Lancaster 'Bond' Led To Dramatic Kabul Escape - Two Alumni Tell Their Story


Aziz Amin

A relationship forged between two men in Kabul through their Lancaster University alumni bond resulted in what they describe as a race against the clock for survival.

Aziz Amin (MA Conflict, Development and Security 2017, Graduate) was working as Special Secretary and Personal Assistant of President Ghani (President of the Islamic Republic of Afghanistan) in the first half of 2021, when he met Dr Greg Mills (MA International Relations & Strategic Studies, 1986, PhD Politics, 1990, Fylde).

Visiting Afghanistan in February to complete research for a book, Dr Mills stayed at the Presidential Palace as a personal guest of President Ghani. Aziz was involved in ensuring his stay was comfortable, and through their regular conversations, the two men discovered their shared link to Lancaster as former students in the Department of Politics and International Relations, albeit 30 years apart. Dr Mills said of their meeting, “There was an immediate degree of trust established because of our common experience at Lancaster University. We were a South African and a young Afghan with nothing to bind us but that. We had an immediate connection and I knew I would keep an eye out for him in future.” The two men connected and remained in touch.

Aziz was involved in the arrangements for Dr Mills’ second trip to Kabul in July of 2021 when he was visiting the President again with his friend and colleague, the former President of Nigeria, President Olusegun Obasanjo.

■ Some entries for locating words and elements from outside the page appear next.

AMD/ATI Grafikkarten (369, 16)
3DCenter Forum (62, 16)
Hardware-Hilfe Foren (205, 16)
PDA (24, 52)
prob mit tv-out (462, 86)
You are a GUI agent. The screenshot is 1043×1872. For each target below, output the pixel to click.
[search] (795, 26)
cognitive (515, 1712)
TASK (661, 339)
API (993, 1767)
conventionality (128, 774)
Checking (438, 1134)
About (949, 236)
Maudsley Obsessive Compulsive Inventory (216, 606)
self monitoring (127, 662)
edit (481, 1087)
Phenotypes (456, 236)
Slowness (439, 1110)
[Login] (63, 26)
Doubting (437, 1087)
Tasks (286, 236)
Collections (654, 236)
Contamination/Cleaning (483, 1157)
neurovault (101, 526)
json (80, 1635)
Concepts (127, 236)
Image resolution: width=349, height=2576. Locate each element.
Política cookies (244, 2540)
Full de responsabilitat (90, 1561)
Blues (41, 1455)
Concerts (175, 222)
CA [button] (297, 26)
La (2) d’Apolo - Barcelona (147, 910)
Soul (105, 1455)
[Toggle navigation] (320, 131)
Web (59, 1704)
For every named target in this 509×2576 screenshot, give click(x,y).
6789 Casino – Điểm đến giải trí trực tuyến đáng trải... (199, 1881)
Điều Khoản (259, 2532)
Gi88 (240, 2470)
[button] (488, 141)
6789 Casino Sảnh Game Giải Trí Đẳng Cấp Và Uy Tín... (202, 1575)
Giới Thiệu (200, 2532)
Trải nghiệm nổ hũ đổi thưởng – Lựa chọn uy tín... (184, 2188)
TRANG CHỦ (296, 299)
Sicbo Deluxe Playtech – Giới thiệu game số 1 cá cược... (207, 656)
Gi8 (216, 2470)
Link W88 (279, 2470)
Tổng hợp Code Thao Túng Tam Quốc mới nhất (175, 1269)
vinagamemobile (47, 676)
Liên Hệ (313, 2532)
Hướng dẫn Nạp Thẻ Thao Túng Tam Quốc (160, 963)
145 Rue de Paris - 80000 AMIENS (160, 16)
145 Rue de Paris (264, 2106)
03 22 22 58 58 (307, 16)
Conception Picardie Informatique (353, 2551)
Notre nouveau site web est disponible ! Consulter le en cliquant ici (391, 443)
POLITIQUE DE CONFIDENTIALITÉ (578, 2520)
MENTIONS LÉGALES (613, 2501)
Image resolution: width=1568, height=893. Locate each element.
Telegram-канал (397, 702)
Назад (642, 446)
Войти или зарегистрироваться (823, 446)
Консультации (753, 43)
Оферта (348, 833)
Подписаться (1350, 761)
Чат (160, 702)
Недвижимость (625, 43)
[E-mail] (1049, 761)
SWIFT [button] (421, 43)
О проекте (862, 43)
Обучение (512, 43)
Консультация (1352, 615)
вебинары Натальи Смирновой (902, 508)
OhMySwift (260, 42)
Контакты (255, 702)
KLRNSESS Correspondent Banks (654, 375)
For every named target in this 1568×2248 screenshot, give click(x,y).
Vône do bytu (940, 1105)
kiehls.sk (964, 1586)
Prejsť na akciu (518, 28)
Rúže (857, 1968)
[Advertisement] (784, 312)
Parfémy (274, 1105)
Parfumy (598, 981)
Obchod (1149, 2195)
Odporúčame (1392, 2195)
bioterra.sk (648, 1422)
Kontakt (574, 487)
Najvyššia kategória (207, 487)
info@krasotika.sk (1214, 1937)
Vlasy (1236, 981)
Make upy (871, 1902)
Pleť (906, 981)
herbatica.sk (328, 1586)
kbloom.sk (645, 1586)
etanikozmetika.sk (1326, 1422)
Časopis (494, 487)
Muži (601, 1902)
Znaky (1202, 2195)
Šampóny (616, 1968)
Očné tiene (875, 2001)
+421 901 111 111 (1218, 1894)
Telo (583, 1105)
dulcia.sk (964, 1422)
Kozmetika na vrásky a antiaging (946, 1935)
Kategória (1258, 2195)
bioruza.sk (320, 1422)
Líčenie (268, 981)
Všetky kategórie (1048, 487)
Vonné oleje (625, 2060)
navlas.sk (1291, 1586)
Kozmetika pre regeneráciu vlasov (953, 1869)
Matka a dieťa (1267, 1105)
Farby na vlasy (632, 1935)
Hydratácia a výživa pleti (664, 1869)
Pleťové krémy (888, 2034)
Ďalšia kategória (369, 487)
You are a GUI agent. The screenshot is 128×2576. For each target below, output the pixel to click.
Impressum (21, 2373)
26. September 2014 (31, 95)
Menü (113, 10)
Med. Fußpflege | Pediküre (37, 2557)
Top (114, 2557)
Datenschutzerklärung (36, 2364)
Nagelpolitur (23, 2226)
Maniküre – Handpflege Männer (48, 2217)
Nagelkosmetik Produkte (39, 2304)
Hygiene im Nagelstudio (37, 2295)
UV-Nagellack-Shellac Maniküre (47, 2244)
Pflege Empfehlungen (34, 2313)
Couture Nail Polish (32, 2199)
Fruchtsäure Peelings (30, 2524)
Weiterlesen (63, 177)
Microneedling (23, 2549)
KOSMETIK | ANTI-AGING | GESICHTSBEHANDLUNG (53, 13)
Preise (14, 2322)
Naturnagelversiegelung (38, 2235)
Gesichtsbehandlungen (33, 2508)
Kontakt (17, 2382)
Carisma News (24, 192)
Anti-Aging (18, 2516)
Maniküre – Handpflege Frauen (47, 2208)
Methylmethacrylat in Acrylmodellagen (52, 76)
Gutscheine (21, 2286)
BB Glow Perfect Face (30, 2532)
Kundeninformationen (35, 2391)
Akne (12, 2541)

Dr Mills, who served in Afghanistan in 2006 as an advisor to General Sir David Richards and later General Sir Nick Carter, and is now Director of the Brenthurst Foundation in South Africa, told STEPS in an interview that when he was in Kabul in July 2021 he “had a sense it was all going to come crumbling down”, but had not expected the situation to escalate so quickly. During the events of August 2021, he contacted Aziz to ask if he was safe. Dr Mills told us, “I felt an affinity with him, we had studied on the same course. We’d been to the same university and that brings an immediate sense of trust.”

According to Aziz, he was in hiding after the President’s departure from the country and was having to constantly change his location, due to a fear of retribution on account of his work for the unseated government and its Western allies.

Wanting to help Aziz, Dr Mills described how he reached out to his contacts and put in place an exceptionally complex plan to secure his evacuation, a process that required several attempts and a lot of organisation amidst great insecurity. Dr Mills spoke of the key steps that needed to take place: to get to the airport, then to get into the airport, next to board a plane and finally to get to a safe destination for the long term.

Aziz’s evacuation was achieved, and Dr Mills and his friends went on to use the system they had devised to help over a thousand more people to safety.

Aziz spoke of his experience, commenting, “I left my country with a heavy heart. Afghanistan: a country, my country and one that I love dearly; a land that gave birth to me and people who raised me were being left behind. It was as if half my heart was being torn apart. My departure was hard and the feelings and emotions were both unbearable and indescribable.

“However, throughout these times, one of the things that has brought a smile to my face and some happiness is Dr Mills and the thought that had I not met him as I had done, my fate might have been different. “I am certain that I would not have secured my evacuation without Dr Mills and his friends. To them, I will remain forever indebted. May God bless them and all those who helped, and may He place me in a position that I, too, may one day be able to extend a helping hand to someone in need.

“I also owe Lancaster a great thanks for making, unknowingly, this remarkable connection across generations and geographies.”